Information provided >>
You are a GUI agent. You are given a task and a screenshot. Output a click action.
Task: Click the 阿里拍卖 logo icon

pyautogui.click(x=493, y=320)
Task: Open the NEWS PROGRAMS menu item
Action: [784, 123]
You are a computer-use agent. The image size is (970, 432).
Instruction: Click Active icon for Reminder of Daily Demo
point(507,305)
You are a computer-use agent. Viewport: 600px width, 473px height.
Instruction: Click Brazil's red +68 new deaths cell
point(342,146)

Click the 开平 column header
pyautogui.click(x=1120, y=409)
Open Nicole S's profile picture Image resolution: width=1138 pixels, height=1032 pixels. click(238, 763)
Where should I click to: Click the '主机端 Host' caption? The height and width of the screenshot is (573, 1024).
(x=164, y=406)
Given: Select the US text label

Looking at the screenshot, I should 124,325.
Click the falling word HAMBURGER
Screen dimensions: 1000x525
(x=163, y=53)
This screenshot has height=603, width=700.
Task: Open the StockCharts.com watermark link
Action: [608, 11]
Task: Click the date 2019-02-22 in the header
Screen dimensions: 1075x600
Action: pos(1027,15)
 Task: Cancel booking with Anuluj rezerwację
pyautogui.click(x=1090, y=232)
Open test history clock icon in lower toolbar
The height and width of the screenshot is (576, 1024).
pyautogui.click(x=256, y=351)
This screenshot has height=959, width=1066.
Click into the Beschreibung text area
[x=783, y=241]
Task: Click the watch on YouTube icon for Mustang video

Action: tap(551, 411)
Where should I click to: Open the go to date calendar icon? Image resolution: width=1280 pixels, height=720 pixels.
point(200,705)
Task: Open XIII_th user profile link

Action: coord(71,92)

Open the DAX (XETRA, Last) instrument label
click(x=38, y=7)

Problem >> Recreate the listing exactly, so that each entry reads as before.

Exercise output >>
You are a GUI agent. You are given a task and a screenshot. Output a click action.
Task: Click the 阿里拍卖 logo icon

pyautogui.click(x=493, y=320)
Task: Open the NEWS PROGRAMS menu item
Action: [784, 123]
You are a computer-use agent. The image size is (970, 432).
Instruction: Click Active icon for Reminder of Daily Demo
point(507,305)
You are a computer-use agent. Viewport: 600px width, 473px height.
Instruction: Click Brazil's red +68 new deaths cell
point(342,146)

Click the 开平 column header
pyautogui.click(x=1120, y=409)
Open Nicole S's profile picture Image resolution: width=1138 pixels, height=1032 pixels. click(238, 763)
Where should I click to: Click the '主机端 Host' caption? The height and width of the screenshot is (573, 1024).
(x=164, y=406)
Given: Select the US text label

Looking at the screenshot, I should 124,325.
Click the falling word HAMBURGER
Screen dimensions: 1000x525
(x=163, y=53)
This screenshot has height=603, width=700.
Task: Open the StockCharts.com watermark link
Action: [608, 11]
Task: Click the date 2019-02-22 in the header
Screen dimensions: 1075x600
Action: pos(1027,15)
 Task: Cancel booking with Anuluj rezerwację
pyautogui.click(x=1090, y=232)
Open test history clock icon in lower toolbar
The height and width of the screenshot is (576, 1024).
pyautogui.click(x=256, y=351)
This screenshot has height=959, width=1066.
Click into the Beschreibung text area
[x=783, y=241]
Task: Click the watch on YouTube icon for Mustang video

Action: tap(551, 411)
Where should I click to: Open the go to date calendar icon? Image resolution: width=1280 pixels, height=720 pixels.
point(200,705)
Task: Open XIII_th user profile link

Action: coord(71,92)

Open the DAX (XETRA, Last) instrument label
click(x=38, y=7)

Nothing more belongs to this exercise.